WOW,,,,,,,,,,that oughta take a chunk out of the 10rc'ans hopes of levied infractions......

If I were him I'd be more worried about Lame Kitten and his lack of potential, instead of spreading nasty rumors.


----------



## BlackSmoke (May 30, 2009)

That letter was also published 2 months ago...


----------



## yellowduckdog (May 30, 2009)

BlackSmoke said:


> That letter was also published 2 months ago...



True Dat


University of Alabama: 'No new NCAA letter'
By Tommy Deas Executive Sports Editor 
Published: Friday, March 13, 2009 at 4:02 p.m.


----------



## rhbama3 (May 30, 2009)

BlackSmoke said:


> That letter was also published 2 months ago...



Yep Smoke,
 And nothings changed! There has been nothing but blogs saying that there was another letter of Inquiry.
Until I see a legitimate news source say there's another letter, I think we're done here.


----------



## AU Bassman (May 30, 2009)

rhbama3 said:


> Yep Smoke,
> And nothings changed! There has been nothing but blogs saying that there was another letter of Inquiry.
> Until I see a legitimate news sourse say there's another letter, I think we're done here.
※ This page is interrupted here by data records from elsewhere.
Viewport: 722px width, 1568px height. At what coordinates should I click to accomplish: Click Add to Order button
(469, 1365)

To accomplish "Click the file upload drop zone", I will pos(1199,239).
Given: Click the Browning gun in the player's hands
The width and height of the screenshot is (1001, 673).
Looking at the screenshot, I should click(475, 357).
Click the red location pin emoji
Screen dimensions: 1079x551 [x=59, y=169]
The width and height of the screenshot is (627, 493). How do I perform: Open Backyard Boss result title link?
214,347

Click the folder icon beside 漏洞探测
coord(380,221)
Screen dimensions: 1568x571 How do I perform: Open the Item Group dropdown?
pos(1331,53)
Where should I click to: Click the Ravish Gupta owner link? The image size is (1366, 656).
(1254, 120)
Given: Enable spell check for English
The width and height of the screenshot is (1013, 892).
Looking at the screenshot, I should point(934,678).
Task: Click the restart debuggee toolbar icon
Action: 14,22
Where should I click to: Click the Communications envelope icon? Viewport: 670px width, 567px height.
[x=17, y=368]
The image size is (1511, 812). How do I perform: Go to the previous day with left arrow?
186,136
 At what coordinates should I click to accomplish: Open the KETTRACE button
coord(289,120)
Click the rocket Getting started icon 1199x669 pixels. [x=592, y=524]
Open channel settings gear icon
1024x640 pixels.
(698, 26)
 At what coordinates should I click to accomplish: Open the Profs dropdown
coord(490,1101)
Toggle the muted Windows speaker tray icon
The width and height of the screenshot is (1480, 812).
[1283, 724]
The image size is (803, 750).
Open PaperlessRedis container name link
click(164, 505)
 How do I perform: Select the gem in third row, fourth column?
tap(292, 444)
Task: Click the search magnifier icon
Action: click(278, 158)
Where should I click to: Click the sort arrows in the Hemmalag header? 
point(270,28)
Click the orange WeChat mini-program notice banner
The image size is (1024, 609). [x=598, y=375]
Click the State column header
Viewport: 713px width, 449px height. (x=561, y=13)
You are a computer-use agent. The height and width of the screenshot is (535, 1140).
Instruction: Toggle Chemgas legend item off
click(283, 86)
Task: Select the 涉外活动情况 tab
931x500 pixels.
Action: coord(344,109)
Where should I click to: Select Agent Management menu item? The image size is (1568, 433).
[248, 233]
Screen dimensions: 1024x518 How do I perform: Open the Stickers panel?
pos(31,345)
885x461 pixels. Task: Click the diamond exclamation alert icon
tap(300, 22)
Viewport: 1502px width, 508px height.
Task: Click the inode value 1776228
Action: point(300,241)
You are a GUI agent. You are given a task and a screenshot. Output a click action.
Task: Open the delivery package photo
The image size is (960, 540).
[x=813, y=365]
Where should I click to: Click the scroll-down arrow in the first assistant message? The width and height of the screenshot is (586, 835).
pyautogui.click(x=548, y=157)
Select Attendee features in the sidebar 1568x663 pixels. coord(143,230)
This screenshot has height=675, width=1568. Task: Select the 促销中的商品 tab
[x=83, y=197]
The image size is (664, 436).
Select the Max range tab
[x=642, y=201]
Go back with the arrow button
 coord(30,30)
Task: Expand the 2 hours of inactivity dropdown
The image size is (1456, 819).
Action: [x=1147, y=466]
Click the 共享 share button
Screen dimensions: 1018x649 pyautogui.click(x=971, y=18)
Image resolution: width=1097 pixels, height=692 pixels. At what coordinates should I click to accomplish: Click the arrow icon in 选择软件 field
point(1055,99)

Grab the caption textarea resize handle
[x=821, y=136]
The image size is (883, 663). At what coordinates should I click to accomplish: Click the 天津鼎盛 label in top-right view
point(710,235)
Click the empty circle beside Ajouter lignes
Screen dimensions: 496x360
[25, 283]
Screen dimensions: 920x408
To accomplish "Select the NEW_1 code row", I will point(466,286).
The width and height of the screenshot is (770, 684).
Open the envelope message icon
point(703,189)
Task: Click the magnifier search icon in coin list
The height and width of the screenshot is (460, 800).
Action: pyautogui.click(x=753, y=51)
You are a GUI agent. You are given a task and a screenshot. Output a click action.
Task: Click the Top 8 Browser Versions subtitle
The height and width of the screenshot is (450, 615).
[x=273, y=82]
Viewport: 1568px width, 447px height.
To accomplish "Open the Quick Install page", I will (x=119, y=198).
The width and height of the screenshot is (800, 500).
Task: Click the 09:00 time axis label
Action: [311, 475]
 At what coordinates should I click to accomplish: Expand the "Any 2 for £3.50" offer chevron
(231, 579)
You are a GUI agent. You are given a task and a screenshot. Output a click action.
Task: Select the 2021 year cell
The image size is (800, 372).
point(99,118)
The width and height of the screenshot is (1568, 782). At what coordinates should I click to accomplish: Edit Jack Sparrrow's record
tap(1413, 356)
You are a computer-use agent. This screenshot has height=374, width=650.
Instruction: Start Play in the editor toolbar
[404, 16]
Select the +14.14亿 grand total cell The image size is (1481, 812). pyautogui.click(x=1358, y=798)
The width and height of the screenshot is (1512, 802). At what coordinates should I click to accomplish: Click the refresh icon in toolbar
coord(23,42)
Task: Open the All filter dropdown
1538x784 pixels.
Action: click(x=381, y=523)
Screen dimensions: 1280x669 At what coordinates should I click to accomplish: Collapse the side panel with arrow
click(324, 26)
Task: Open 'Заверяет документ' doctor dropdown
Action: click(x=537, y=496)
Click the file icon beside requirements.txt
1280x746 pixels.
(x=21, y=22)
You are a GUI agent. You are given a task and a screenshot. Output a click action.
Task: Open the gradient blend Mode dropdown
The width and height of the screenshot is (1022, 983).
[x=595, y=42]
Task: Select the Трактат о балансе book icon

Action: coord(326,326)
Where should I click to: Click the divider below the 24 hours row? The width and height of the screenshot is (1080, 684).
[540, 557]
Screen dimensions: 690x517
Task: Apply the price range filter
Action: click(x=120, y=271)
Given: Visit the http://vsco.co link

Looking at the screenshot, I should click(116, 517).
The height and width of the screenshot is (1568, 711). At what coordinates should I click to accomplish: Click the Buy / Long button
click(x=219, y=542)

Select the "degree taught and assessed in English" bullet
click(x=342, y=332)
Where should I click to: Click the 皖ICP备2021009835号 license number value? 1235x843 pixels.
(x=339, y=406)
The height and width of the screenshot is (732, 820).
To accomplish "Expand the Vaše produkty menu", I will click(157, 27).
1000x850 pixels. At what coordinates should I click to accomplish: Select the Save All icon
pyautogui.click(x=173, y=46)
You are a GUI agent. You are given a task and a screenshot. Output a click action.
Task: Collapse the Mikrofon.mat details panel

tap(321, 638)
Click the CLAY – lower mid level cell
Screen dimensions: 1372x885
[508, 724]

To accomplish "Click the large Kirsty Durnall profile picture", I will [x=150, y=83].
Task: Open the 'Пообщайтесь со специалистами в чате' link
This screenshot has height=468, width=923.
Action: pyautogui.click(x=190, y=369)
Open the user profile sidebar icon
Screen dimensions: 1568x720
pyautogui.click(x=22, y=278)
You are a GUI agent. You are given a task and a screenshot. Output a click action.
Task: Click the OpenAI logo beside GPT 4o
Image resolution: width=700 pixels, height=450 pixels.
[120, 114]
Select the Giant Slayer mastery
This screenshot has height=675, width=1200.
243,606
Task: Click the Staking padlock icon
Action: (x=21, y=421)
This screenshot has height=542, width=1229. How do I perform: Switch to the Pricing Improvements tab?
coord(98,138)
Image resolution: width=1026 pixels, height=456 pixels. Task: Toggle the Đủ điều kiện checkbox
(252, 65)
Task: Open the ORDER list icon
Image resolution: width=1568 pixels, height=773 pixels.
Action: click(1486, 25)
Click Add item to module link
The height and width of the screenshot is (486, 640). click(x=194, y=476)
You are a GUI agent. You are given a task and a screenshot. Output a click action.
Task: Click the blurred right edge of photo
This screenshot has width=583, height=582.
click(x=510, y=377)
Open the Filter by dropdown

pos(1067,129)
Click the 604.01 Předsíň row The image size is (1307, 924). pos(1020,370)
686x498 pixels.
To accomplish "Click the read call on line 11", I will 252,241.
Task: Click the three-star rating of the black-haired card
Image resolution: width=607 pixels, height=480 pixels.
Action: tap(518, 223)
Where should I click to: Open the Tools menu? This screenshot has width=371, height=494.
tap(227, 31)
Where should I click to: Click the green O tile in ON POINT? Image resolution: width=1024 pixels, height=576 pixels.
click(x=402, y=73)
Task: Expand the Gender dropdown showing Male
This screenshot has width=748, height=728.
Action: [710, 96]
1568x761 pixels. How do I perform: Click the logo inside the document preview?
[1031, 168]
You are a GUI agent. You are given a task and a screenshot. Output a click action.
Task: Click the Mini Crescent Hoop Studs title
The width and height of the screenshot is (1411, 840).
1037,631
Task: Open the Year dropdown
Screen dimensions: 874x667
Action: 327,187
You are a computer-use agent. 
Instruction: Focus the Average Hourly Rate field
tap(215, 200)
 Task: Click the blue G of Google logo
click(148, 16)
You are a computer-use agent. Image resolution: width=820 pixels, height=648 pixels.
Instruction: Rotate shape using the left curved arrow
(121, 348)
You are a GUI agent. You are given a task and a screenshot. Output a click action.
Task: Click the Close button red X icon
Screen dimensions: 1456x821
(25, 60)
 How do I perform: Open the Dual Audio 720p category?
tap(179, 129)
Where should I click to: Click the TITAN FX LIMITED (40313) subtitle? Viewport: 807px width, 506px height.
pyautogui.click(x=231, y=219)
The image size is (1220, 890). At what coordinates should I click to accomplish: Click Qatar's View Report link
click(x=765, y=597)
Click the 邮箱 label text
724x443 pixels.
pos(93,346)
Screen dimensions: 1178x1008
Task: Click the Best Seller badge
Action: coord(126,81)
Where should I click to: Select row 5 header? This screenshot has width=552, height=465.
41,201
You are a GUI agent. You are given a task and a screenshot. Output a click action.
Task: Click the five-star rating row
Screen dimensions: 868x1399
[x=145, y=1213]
 MMMMM, I don't think I would count that chicken just yet. Here's a little factoid for you. The media outlets that reported bammers first letter had to petition the "freedom of information act" in order to get transcripts. Why you ask?Bammer did not want their incoming national champion crootin' class to know the full details before they signed their letters of intent. Me thinks you will see a legitimate news source blow the lid off this thing sometime in August. The NCAA will take their time  on this one to be sure. Don't expect anything to be said or any sanctions  to go along with the "selling of textbooks for profit" that is currently being dealt with.Whatever goods they got on bammer if any after that will be forthcoming in a whole seperate letter.Stay tuned


----------



## Jay Hughes (May 31, 2009)

AU Bassman said:


> MMMMM, I don't think I would count that chicken just yet. Here's a little factoid for you. The media outlets that reported bammers first letter had to petition the "freedom of information act" in order to get transcripts. Why you ask?Bammer did not want their incoming national champion crootin' class to know the full details before they signed their letters of intent. Me thinks you will see a legitimate news source blow the lid off this thing sometime in August. The NCAA will take their time  on this one to be sure. Don't expect anything to be said or any sanctions  to go along with the "selling of textbooks for profit" that is currently being dealt with.Whatever goods they got on bammer if any after that will be forthcoming in a whole seperate letter.Stay tuned



We don't have to worry, I'm sure that you are on top of it!


----------



## AccUbonD (Jun 4, 2009)

Well it was fun, but looks like operation red dog is coming to a close.



> AU85Grad:
> Not sure how I am supposed to say all this but I have been advised that I needed to set the story straight given the past few weeks of revelations. The history of the rumors about the gumps and Gadsden:
> 
> 1) This started when JH went to bammer at the last minute instead of AU. A coach of his had ensured AU staff that he was headed to AU and not bammer. He was aware of what AU had offered JH and his mother stuff and possibly knew that JH mom had taped AU's offer. He still felt AU was his choice. JH put on the bammer hat and the  hit the fan at AU. Our staff called the coach and asked him what happened and he said he did not know but would have to guess that bammer "countered" AU's offer. He never said he knew that bammer had cheated but that he guessed that took place. After this, he asked JH why he went to bammer and he said that if he went to AU he thought his eligibility might have been revoked if the NCAA found out about AU's offer. JH said bammer and MSST both played it straight with him and his mom and that is why he went to bammer.
> ...


----------



## fairhopebama (Jun 4, 2009)

Can you say backfire. It looks like the Barners uncovered their own mess. Bue curious to see if anything else comes out of this.


----------



## yellowduckdog (Jun 4, 2009)

AccUbonD said:


> Well it was fun, but looks like operation red dog is coming to a close.



This is from a blog??


----------



## AccUbonD (Jun 4, 2009)

yellowduckdog said:


> This is from a blog??



http://www.tigerdroppings.com/rant/messagetopic.asp?p=13681445


----------



## yellowduckdog (Jun 4, 2009)

fairhope said:


> Can you say backfire. It looks like the Barners uncovered their own mess. Bue curious to see if anything else comes out of this.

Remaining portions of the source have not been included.